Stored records
________

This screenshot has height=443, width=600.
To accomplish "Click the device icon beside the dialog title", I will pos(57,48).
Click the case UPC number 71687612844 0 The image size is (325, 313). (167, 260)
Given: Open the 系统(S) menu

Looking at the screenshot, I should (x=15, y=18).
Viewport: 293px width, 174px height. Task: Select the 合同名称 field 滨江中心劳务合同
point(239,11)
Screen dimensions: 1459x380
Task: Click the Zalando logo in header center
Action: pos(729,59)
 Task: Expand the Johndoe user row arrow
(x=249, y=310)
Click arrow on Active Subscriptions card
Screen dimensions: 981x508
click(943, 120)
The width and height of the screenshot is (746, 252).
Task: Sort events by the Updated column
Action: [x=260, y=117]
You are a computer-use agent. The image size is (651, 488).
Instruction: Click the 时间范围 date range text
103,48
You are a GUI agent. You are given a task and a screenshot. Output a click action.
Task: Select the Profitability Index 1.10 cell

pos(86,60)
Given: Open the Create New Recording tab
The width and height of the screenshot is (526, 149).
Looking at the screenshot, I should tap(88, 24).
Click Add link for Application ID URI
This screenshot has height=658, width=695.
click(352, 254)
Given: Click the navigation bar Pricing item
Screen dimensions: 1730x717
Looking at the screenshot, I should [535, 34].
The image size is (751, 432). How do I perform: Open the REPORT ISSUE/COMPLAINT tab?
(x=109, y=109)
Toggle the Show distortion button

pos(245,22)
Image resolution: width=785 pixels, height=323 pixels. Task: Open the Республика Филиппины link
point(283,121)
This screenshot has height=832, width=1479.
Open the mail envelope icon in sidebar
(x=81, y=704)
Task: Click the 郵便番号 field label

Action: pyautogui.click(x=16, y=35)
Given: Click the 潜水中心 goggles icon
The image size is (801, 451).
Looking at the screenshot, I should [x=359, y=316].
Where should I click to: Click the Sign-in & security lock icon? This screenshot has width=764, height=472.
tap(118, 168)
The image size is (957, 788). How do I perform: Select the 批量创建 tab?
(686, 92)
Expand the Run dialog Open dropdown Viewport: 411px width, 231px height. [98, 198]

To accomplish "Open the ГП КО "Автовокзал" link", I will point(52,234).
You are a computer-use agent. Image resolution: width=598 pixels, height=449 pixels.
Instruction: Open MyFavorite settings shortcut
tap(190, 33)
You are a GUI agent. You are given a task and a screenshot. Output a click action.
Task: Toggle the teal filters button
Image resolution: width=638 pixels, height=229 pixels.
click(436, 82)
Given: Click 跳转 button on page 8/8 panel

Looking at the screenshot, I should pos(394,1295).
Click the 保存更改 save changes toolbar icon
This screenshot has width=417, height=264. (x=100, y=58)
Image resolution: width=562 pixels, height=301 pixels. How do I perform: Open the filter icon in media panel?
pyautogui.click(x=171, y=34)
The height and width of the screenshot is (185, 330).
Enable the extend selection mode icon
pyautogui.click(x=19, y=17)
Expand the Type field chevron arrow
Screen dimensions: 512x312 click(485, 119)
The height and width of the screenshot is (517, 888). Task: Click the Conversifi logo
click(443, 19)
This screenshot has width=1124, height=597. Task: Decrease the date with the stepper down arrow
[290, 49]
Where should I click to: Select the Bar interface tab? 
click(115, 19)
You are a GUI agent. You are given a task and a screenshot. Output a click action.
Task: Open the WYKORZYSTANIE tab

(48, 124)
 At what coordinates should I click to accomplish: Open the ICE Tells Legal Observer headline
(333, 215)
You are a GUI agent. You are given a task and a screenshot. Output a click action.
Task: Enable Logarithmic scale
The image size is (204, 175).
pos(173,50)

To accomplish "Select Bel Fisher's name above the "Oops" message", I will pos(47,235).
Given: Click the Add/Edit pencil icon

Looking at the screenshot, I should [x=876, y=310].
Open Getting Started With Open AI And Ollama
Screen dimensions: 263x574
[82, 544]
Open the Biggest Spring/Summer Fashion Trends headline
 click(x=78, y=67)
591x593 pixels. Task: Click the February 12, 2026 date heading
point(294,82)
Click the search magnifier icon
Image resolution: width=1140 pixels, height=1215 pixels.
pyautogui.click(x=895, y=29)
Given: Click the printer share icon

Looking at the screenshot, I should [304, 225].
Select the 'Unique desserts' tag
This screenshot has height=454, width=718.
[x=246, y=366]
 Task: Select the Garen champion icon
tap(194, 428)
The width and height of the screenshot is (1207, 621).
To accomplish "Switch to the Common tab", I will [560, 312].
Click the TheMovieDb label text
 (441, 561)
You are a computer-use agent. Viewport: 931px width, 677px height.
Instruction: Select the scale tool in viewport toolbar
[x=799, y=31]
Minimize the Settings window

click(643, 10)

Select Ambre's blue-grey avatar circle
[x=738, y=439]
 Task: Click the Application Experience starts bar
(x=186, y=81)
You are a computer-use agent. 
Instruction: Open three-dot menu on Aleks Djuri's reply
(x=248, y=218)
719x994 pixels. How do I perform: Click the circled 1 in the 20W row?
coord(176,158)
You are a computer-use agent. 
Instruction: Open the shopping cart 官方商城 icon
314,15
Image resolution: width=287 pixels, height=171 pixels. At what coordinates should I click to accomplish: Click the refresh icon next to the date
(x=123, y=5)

________

In the records above, find the line containing "Screen dimensions: 263x574" and print it and every later line exactly, through the last one.

## Response below
Screen dimensions: 263x574
[82, 544]
Open the Biggest Spring/Summer Fashion Trends headline
 click(x=78, y=67)
591x593 pixels. Task: Click the February 12, 2026 date heading
point(294,82)
Click the search magnifier icon
Image resolution: width=1140 pixels, height=1215 pixels.
pyautogui.click(x=895, y=29)
Given: Click the printer share icon

Looking at the screenshot, I should [304, 225].
Select the 'Unique desserts' tag
This screenshot has height=454, width=718.
[x=246, y=366]
 Task: Select the Garen champion icon
tap(194, 428)
The width and height of the screenshot is (1207, 621).
To accomplish "Switch to the Common tab", I will [560, 312].
Click the TheMovieDb label text
 (441, 561)
You are a computer-use agent. Viewport: 931px width, 677px height.
Instruction: Select the scale tool in viewport toolbar
[x=799, y=31]
Minimize the Settings window

click(643, 10)

Select Ambre's blue-grey avatar circle
[x=738, y=439]
 Task: Click the Application Experience starts bar
(x=186, y=81)
You are a computer-use agent. 
Instruction: Open three-dot menu on Aleks Djuri's reply
(x=248, y=218)
719x994 pixels. How do I perform: Click the circled 1 in the 20W row?
coord(176,158)
You are a computer-use agent. 
Instruction: Open the shopping cart 官方商城 icon
314,15
Image resolution: width=287 pixels, height=171 pixels. At what coordinates should I click to accomplish: Click the refresh icon next to the date
(x=123, y=5)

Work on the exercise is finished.